Fig. 1: HB Electrophoresis
Fractions % Ref. %
Hb H 4.3
Hb A 93.9
Hb A2 1.8
Inclusion test for Hb H is positive, HB A2 references range: 2.5-3.5%
She was first diagnosed as HbH disease at 6 years age according to moderate anemia (Hb level 8gr/dl) and typical hemoglobin electrophoresis that showed HbH band. Her parents were from northern Iran. Her father and aunt had α-thalassemic trait but her mother and husband had not anemia and had normal electrophoresis profile. Bon morrow puncture was done once a child that was normal (to rule out aplastic anemia). We injected one unite pack cell according to her hemoglobin level. It was 6.8 gram/dl. Injection was repeated 3 times until the end of pregnancy.
Her pregnancy was uneventful and she had not any complications during pregnancy such as preeclampsia, gestational diabetes. She delivered at 37 weeks of pregnancy. After delivery, her hemoglobin level reached to 6 gram/dl, thus 2 units pack cells were injected to her.
Her fetus was male with a birth weight of 3100 gram and had normal red-cell parameters.
HbH disease is not necessarily a benign disorder as has been generally thought and the association of this disease with pregnancy is uncommon (4, 8). The most common complication of HbH disease is anemia (9). The hemoglobin levels of women with HbH disease are typically between 8 and 9 gm/dl but physiologic changes in pregnancy such as expansion of blood volume can aggravated the severity of anemia.
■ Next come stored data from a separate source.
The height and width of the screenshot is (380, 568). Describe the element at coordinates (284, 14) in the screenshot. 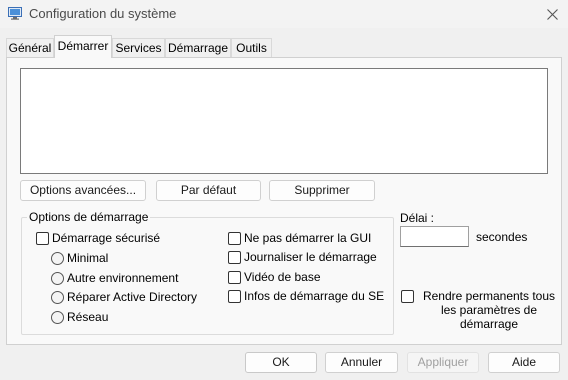

I see `title-bar: Configuration du système` at that location.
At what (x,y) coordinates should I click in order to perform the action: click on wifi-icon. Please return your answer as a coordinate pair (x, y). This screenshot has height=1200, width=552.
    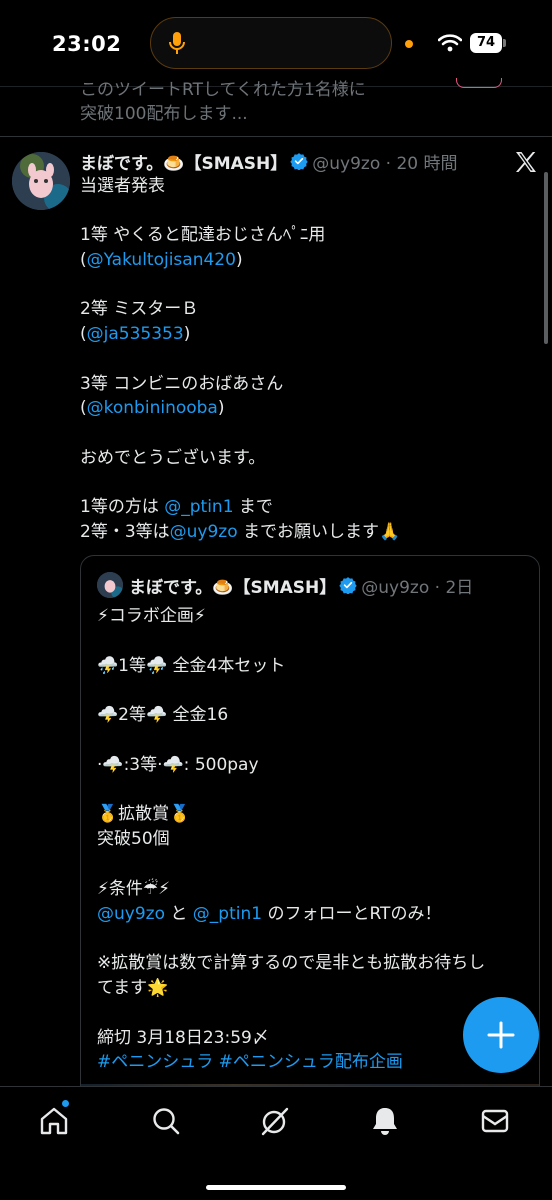
    Looking at the image, I should click on (450, 43).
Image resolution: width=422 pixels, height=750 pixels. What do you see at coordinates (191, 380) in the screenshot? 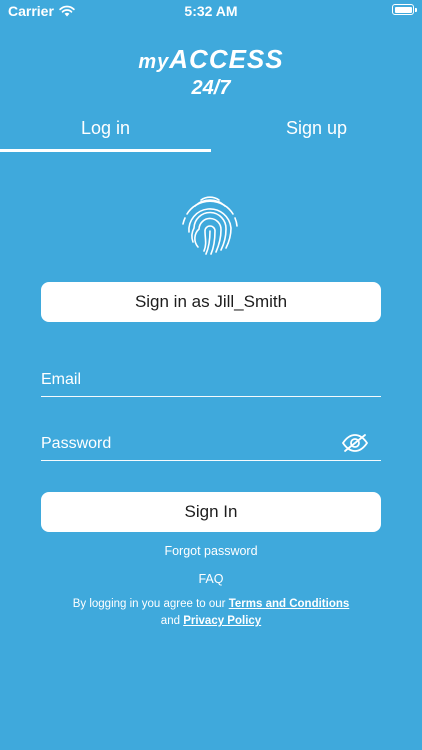
I see `email-input` at bounding box center [191, 380].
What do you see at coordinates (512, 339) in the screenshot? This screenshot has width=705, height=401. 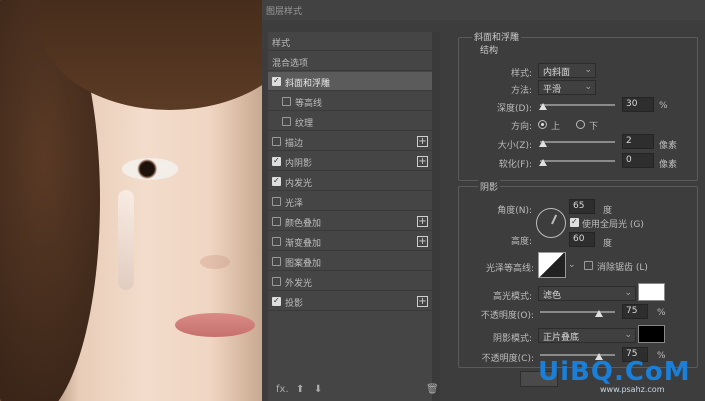 I see `shadow-mode-label: 阴影模式:` at bounding box center [512, 339].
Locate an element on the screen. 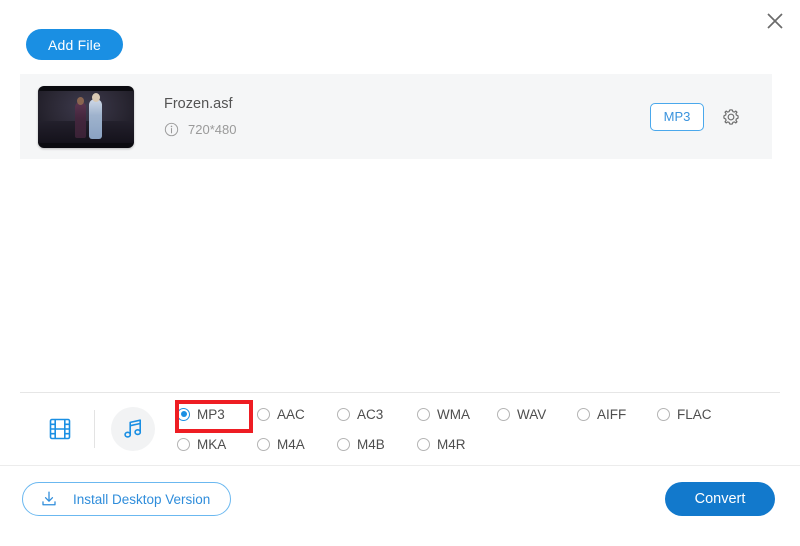 The width and height of the screenshot is (800, 546). format-option-m4a: M4A is located at coordinates (297, 444).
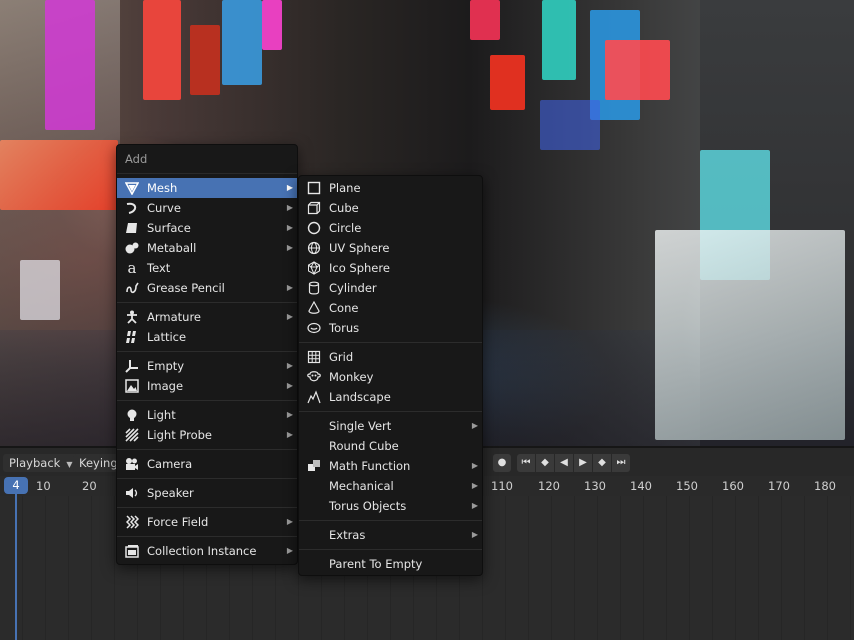  Describe the element at coordinates (345, 188) in the screenshot. I see `menu-item-label: Plane` at that location.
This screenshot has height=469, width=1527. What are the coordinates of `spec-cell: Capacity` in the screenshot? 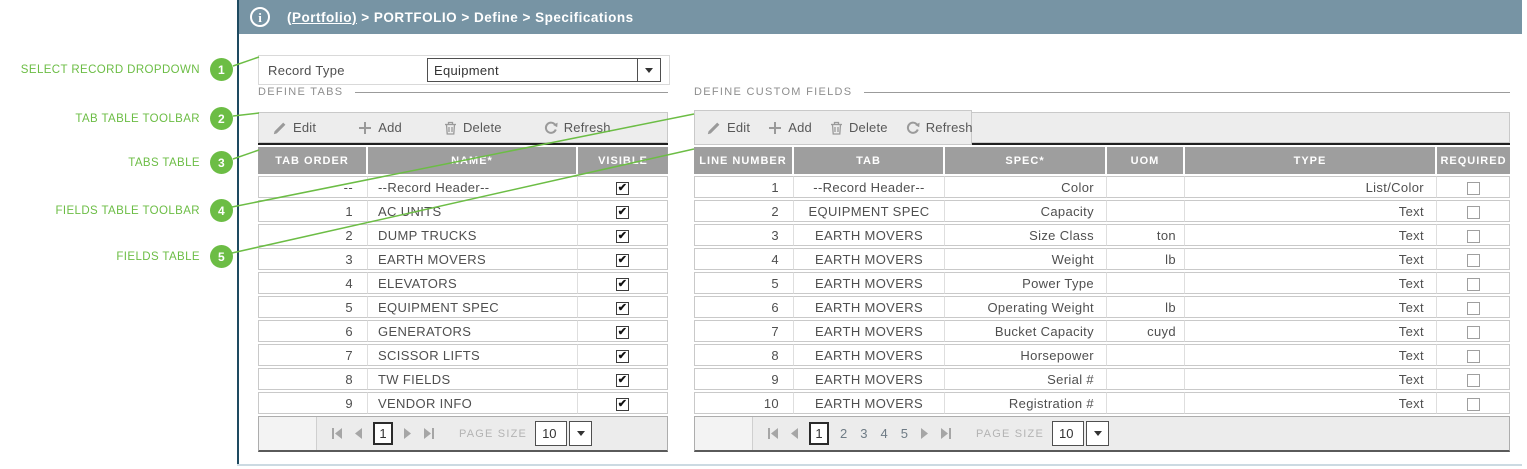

Hb level may sometimes fall to 6 gram/dl or even less necessitating the need for blood transfusion. On the other hand both anemia and pregnancy can place patients at risk for cardiac decompensation (2, 4). In this study, the mean hemoglobin level of our patient was 7.8-8 gram/dl before pregnancy and she needed 5 times blood transfusions to maintain her hemoglobin level higher than 7 gram/dl during pregnancy. In Tongsong et al. study, common obstetric complications such as ante partum hemorrhage, pre-eclampsia and post partum hemorrhage were not significantly associated with HbH disease (2) but Tantiweevawong et al. found that HbH may adversely affect maternal health (10). These serious complications were not occurred in our patient. In these researches adverse fetal outcome were major problems (3, 4, 6). Chronic maternal anemia can lead to a state of hypoxia itself leading to fetal growth restriction, low birth weight and preterm birth. Our patient delivered at term and her fetus was not small for gestational age. We attempted to keep her hemoglobin level above 7 gr/dl. However, in spite of an attempt to keep hemoglobin levels 7.0 gram/dl, pregnancies with HbH disease were significantly associated with increased risk low birth weight and preterm birth and perinatal mortality (11). In a few studies advised to use of recombinant human erythropoietin (rhEPO) that it is a safer, if less immediately effective, alternative path for the correction of anemia in pregnant patients with hemoglobinopathy (11,12).
This study indicates that in spite of an attempt to keep hemoglobin levels above 7 gr/dl, pregnancies with HbH disease were significantly associated with increased risks of IUGR, small for gestational age, perinatal mortality. On the other hand, in Tongsong et al. study concluded "the benefits of frequent transfusions (the prevention of growth restriction) should be weighed against their drawbacks (antibody development) keeping in mind that it is not known whether a strict control of hemoglobin levels results in better outcome"(2). Another important issue is related to testing the women’s partner and genetic counseling (4).
This finding underscores the public health importance of these hereditary disorders and they call for better education, diagnosis, treatment, and research for these disease.
The authors declare that there is no conflict of interests.